After releasing the game at the 68th Comiket, ZUN worked on a netplay patch to support online multiplayer and released it in October 2005. The patch was not without its problems, as online games were often unsynchronized and unstable. However, a year later, ZUN announced that he would not continue making patches to enhance PoFV's netplay because he wanted to move forward.

ZUN had also written a short spin-off story to PoFV named "Sexagennially Empurpled Fragrant Flower" (六十年ぶりに紫に香る花), included in the fanbook Seasonal Dream Vision, featuring Yukari Yakumo as its main character.
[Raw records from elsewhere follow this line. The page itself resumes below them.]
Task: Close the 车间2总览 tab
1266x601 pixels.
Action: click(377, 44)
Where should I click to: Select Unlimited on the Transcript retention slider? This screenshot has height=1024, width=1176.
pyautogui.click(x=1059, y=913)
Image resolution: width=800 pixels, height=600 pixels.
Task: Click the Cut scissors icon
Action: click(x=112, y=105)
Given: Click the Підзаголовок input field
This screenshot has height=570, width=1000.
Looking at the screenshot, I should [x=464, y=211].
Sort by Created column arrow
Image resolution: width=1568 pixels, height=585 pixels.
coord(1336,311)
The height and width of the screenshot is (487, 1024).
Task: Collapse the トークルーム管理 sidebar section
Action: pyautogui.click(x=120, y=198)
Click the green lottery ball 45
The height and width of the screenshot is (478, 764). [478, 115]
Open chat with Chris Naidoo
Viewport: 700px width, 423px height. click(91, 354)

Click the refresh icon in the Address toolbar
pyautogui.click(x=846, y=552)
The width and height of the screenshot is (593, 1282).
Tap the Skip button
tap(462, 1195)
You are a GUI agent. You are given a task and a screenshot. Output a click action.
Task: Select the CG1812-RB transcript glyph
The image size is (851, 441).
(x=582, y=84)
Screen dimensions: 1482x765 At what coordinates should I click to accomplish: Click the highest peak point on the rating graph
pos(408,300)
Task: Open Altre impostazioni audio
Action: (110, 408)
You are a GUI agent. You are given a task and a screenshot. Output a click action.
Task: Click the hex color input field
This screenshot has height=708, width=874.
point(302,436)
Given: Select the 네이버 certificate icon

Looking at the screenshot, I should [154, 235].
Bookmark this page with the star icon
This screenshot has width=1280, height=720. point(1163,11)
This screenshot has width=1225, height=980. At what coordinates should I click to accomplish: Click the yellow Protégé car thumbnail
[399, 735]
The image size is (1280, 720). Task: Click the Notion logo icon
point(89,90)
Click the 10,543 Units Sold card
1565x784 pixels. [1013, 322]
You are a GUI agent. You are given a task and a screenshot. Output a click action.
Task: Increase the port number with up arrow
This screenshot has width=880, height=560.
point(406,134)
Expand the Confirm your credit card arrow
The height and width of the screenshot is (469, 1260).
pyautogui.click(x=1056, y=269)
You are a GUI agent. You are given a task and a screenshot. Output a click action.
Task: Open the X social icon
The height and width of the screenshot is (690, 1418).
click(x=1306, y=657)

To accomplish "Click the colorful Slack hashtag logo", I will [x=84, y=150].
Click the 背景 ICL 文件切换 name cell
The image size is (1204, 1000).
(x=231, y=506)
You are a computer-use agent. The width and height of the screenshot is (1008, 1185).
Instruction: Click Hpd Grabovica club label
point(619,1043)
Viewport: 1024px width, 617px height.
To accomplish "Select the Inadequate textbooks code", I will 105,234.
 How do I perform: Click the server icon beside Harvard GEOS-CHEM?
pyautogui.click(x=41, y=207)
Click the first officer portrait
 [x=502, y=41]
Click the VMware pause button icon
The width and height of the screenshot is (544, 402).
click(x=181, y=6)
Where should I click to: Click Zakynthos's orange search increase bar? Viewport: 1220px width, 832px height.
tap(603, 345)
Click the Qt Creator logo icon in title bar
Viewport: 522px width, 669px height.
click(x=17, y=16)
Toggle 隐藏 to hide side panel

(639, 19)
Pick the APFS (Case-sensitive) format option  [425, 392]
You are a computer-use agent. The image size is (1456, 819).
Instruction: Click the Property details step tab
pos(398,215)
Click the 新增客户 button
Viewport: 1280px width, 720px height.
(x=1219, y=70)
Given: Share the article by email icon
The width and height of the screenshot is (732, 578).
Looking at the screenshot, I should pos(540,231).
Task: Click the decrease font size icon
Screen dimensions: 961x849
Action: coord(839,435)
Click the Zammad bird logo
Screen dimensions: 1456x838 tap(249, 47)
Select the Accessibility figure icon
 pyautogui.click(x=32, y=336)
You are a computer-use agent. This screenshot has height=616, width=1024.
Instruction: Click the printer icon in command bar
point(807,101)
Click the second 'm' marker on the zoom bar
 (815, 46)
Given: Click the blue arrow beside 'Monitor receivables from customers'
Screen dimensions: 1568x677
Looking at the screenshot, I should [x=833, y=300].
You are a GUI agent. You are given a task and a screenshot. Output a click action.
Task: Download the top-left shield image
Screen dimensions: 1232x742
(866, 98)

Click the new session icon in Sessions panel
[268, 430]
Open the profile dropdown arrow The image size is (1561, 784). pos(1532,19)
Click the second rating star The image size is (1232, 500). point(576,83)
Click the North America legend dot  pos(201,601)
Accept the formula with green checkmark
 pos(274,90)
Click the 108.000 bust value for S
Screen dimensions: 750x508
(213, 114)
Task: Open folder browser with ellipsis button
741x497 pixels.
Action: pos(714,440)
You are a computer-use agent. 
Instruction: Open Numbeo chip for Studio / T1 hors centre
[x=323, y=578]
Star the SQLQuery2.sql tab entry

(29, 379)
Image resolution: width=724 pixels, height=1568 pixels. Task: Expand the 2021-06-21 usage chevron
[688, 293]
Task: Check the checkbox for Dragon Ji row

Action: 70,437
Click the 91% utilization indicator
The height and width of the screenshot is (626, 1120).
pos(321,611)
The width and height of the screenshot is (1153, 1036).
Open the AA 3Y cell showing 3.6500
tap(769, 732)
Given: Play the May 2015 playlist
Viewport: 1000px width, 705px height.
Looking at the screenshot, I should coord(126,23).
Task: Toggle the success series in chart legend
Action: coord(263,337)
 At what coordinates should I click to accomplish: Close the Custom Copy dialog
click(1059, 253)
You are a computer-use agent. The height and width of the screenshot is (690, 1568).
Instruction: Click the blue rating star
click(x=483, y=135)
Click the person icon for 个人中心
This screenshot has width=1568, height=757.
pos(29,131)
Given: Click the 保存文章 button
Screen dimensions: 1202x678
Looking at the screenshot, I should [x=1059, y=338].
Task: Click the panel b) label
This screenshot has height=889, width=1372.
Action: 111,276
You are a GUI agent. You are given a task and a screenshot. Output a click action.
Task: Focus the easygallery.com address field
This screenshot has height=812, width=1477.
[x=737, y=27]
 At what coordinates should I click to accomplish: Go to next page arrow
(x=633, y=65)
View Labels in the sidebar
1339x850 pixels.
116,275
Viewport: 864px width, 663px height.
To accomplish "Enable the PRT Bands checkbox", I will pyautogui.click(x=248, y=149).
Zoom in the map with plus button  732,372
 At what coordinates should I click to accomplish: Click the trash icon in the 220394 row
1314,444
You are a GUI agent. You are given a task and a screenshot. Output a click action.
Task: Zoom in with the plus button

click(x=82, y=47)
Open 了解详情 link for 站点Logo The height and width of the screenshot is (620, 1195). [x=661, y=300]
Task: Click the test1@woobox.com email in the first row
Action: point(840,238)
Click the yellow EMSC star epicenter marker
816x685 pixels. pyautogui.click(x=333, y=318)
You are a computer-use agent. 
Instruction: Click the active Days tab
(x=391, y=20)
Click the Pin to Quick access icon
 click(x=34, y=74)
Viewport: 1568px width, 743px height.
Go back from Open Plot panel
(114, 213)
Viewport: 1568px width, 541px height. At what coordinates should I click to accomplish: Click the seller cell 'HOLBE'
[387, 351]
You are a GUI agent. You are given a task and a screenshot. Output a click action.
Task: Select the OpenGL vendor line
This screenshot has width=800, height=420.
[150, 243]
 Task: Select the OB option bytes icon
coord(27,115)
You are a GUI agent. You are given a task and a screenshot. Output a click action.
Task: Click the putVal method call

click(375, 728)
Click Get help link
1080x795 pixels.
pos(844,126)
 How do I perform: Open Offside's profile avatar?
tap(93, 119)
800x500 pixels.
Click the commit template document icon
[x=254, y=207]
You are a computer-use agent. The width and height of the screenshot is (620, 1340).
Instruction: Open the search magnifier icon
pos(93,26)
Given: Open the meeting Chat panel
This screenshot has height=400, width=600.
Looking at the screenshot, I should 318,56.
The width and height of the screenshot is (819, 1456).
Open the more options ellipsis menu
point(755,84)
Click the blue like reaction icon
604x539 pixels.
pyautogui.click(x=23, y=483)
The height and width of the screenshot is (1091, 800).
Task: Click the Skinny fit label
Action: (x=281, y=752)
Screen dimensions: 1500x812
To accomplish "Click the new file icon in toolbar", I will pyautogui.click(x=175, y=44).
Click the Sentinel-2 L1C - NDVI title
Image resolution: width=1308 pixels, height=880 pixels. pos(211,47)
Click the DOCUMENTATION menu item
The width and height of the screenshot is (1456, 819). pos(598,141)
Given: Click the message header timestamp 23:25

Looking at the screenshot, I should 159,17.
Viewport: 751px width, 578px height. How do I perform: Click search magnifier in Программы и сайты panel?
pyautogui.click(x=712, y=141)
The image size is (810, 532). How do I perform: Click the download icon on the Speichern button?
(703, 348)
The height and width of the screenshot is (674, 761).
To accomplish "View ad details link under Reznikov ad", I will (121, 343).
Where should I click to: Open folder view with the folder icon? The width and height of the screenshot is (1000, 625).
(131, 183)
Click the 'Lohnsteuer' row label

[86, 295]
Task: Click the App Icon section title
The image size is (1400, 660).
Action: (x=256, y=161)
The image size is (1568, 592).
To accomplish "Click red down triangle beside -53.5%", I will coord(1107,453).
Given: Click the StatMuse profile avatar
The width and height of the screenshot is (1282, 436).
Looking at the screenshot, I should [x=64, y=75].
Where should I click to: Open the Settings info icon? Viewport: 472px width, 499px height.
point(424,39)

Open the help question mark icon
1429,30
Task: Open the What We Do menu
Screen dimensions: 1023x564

Phantasmagoria of Flower View was released on Steam on April 25, 2022. The release supports Steam's "Remote Play Together" feature for online multiplayer. This makes it the only game from Touhou's "Windows Generation No. 1" currently available for purchase, as the source code for the other games, including Phantasmagoria itself until recently, is believed to be lost.